Structured RAG for Answering Aggregative Questions
Omri Koshorek, Niv Granot, Aviv Alloni, Shahar Admati, Roee Hendel, Ido Weiss, Alan Arazi, Shay-Nitzan Cohen, Yonatan Belinkov
TL;DR
This paper tackles aggregative question answering over large, unstructured private corpora, where answers require reasoning across many documents and aggregating information. It introduces Structured Retrieval Augmented Generation (S-RAG), which ingests data to induce a unified schema and stores records in a database, then translates natural language queries into SQL to retrieve answers with an LLM-driven justification. The authors present two new aggregative QA datasets, Hotels and World Cup, and show that S-RAG, especially with a gold schema, substantially outperforms standard VectorRAG, full-corpus, and deployed systems on these benchmarks and FinanceBench.

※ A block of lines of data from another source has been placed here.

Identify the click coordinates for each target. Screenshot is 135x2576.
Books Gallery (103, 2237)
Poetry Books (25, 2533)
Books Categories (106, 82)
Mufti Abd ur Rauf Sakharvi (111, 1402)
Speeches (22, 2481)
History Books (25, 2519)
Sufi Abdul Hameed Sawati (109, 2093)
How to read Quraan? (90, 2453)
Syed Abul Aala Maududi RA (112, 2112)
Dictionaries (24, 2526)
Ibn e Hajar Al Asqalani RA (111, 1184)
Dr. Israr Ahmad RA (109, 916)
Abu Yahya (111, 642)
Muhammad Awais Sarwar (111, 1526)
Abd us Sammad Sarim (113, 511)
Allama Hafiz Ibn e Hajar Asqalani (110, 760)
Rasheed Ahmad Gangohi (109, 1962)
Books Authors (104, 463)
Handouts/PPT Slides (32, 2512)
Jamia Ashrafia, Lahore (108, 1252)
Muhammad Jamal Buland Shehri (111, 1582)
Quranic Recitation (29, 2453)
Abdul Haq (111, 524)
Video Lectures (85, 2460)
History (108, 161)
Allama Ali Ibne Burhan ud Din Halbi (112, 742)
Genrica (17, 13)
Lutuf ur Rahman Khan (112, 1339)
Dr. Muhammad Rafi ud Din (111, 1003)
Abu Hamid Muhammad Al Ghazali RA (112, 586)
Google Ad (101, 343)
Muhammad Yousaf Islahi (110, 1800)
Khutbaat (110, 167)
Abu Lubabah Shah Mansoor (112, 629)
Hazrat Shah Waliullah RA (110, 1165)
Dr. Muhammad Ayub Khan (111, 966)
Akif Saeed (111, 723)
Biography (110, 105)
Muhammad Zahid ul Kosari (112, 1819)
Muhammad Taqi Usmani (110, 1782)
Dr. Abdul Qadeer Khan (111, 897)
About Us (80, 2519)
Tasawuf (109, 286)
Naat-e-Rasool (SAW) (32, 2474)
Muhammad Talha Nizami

The work demonstrates the value of structure-aware retrieval for complex, multi-document reasoning and lays groundwork for future research in schema learning and aggregative reasoning over unstructured corpora.
Abstract
Retrieval-Augmented Generation (RAG) has become the dominant approach for answering questions over large corpora. However, current datasets and methods are highly focused on cases where only a small part of the corpus (usually a few paragraphs) is relevant per query, and fail to capture the rich world of aggregative queries. These require gathering information from a large set of documents and reasoning over them. To address this gap, we propose S-RAG, an approach specifically designed for such queries. At ingestion time, S-RAG constructs a structured representation of the corpus; at inference time, it translates natural-language queries into formal queries over said representation. To validate our approach and promote further research in this area, we introduce two new datasets of aggregative queries: HOTELS and WORLD CUP. Experiments with S-RAG on the newly introduced datasets, as well as on a public benchmark, demonstrate that it substantially outperforms both common RAG systems and long-context LLMs.